**EXTRACTO DEL DOCUMENTO:**
==============================
Son varias reacciones desde el rechazo total de hablarnos, hasta el
señalamiento de “india sucia, patas rajadas, indita tenía que ser…”, entre
otras, en algunos casos hasta empujones dan. Al extremo que una vez, un vecino,
llegó enfurecido a mi humilde vivienda que estaba construida con latas de
chatarra y láminas viejas; le gritó a mi madre, la acusó de “bruja”. “Indios...
regresen a su cueva, qué hacen aquí, esto no es lugar para ustedes”, ”por qué
salieron de sus cuevas”, gritaba entre palabras obscenas e hirientes. Con
su machete afilado golpeaba la casa, buscando a mi madre quizás con la
intención de matarla. Destruyó parte de lo que era nuestra casa. La vida es
linda y justa que no permitió tal hecho. Tuvimos que poner una denuncia y
gracias a un abogado se le puso un alto a la agresión de este vecino.
==============================
**PROBLEMA BREVE 1:**
Reproduce literalmente el listado: empieza en su primera línea y detente después de la línea que contiene "Action: [950, 37]", ambas incluidas.

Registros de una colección
==============================
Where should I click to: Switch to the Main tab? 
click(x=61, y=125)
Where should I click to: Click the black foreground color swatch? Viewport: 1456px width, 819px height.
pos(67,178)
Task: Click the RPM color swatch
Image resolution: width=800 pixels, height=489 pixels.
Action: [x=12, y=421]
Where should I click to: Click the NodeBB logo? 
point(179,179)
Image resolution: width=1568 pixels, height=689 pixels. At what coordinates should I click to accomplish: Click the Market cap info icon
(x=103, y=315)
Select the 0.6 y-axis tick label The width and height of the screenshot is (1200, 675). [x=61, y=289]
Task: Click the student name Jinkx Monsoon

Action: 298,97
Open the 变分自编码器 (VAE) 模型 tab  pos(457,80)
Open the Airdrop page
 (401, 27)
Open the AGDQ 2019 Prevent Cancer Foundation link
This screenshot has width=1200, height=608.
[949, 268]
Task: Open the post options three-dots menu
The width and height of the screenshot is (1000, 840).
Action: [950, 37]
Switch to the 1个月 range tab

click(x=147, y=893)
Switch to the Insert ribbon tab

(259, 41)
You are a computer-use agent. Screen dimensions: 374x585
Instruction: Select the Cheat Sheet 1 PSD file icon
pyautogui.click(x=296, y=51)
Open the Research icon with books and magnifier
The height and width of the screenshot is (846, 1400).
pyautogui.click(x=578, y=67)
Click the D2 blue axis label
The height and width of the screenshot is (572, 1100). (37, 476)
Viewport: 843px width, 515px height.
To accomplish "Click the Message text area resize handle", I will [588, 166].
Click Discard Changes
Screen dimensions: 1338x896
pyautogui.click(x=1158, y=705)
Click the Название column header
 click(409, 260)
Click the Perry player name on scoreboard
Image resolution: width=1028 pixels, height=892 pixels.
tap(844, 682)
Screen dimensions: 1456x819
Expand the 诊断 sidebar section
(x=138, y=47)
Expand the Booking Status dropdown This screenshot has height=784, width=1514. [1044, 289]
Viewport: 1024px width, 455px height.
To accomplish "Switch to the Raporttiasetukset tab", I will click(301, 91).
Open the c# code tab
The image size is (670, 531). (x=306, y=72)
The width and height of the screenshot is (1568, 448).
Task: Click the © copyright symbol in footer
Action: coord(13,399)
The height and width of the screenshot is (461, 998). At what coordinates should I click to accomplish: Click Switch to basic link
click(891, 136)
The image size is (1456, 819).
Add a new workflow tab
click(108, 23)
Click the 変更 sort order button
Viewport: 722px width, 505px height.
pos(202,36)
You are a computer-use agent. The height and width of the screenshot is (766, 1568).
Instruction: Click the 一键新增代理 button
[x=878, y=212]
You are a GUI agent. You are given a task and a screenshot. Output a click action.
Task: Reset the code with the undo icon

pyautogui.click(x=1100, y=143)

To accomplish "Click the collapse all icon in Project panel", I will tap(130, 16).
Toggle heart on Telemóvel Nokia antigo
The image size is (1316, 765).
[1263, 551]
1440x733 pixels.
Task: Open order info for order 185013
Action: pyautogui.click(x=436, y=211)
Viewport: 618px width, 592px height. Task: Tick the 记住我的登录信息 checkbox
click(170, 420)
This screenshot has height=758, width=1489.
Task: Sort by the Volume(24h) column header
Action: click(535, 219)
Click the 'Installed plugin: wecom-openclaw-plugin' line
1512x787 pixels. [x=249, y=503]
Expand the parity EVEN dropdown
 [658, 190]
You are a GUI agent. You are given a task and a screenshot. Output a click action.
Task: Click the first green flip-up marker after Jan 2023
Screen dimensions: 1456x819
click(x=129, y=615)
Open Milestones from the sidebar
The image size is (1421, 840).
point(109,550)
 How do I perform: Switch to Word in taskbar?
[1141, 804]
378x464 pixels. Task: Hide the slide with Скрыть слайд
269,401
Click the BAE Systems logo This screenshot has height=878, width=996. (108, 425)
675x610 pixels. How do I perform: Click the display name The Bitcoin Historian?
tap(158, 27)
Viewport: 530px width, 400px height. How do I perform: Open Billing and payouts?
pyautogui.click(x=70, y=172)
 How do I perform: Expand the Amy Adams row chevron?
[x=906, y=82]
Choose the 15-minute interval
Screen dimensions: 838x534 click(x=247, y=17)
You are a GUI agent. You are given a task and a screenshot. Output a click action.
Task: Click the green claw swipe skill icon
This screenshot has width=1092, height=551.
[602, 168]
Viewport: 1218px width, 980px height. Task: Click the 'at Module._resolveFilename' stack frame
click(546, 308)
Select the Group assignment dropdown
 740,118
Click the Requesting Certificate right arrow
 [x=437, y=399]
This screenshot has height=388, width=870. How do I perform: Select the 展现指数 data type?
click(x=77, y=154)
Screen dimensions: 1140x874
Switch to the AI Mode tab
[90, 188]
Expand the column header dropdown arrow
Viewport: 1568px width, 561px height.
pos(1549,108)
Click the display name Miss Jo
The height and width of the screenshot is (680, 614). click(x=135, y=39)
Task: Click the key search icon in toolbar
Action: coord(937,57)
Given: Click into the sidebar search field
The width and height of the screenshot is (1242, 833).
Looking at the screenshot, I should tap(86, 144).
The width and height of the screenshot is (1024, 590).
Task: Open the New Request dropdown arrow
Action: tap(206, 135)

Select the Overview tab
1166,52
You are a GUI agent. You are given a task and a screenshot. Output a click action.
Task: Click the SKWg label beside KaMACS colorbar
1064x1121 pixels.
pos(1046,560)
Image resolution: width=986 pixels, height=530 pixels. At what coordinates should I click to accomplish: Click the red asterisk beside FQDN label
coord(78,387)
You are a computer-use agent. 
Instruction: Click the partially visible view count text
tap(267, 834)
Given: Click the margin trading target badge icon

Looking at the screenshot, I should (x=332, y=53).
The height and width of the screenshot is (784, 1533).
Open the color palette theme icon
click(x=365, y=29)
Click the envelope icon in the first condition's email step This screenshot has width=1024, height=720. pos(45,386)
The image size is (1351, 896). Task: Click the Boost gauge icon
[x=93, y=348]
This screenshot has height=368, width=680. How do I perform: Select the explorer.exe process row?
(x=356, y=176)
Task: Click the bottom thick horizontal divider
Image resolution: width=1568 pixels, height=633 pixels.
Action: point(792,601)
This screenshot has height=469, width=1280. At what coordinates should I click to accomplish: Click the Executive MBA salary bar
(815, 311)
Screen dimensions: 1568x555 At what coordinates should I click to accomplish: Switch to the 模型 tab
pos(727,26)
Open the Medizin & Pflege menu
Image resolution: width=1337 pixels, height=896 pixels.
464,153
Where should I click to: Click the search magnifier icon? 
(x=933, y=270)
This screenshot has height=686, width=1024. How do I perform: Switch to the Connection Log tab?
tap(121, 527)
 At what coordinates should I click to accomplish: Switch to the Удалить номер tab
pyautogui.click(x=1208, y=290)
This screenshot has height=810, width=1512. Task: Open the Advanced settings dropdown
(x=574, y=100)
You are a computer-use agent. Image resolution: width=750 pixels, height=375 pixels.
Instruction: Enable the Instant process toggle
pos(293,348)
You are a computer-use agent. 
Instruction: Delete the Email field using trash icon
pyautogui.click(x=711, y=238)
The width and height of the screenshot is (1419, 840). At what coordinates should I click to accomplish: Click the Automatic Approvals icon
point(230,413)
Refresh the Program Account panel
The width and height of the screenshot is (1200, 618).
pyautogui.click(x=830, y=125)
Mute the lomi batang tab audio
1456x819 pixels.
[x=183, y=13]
==============================
**PROBLEMA BREVE 2:**
Cita textualmente el extracto del documento, comenzando en las palabras "Son varias reacciones" y terminando tras las palabras "de este vecino.".

**RESPUESTA CORRECTA 1:**
Where should I click to: Switch to the Main tab? 
click(x=61, y=125)
Where should I click to: Click the black foreground color swatch? Viewport: 1456px width, 819px height.
pos(67,178)
Task: Click the RPM color swatch
Image resolution: width=800 pixels, height=489 pixels.
Action: [x=12, y=421]
Where should I click to: Click the NodeBB logo? 
point(179,179)
Image resolution: width=1568 pixels, height=689 pixels. At what coordinates should I click to accomplish: Click the Market cap info icon
(x=103, y=315)
Select the 0.6 y-axis tick label The width and height of the screenshot is (1200, 675). [x=61, y=289]
Task: Click the student name Jinkx Monsoon

Action: 298,97
Open the 变分自编码器 (VAE) 模型 tab  pos(457,80)
Open the Airdrop page
 (401, 27)
Open the AGDQ 2019 Prevent Cancer Foundation link
This screenshot has width=1200, height=608.
[949, 268]
Task: Open the post options three-dots menu
The width and height of the screenshot is (1000, 840).
Action: [950, 37]

**RESPUESTA CORRECTA 2:**
Son varias reacciones desde el rechazo total de hablarnos, hasta el
señalamiento de “india sucia, patas rajadas, indita tenía que ser…”, entre
otras, en algunos casos hasta empujones dan. Al extremo que una vez, un vecino,
llegó enfurecido a mi humilde vivienda que estaba construida con latas de
chatarra y láminas viejas; le gritó a mi madre, la acusó de “bruja”. “Indios...
regresen a su cueva, qué hacen aquí, esto no es lugar para ustedes”, ”por qué
salieron de sus cuevas”, gritaba entre palabras obscenas e hirientes. Con
su machete afilado golpeaba la casa, buscando a mi madre quizás con la
intención de matarla. Destruyó parte de lo que era nuestra casa. La vida es
linda y justa que no permitió tal hecho. Tuvimos que poner una denuncia y
gracias a un abogado se le puso un alto a la agresión de este vecino.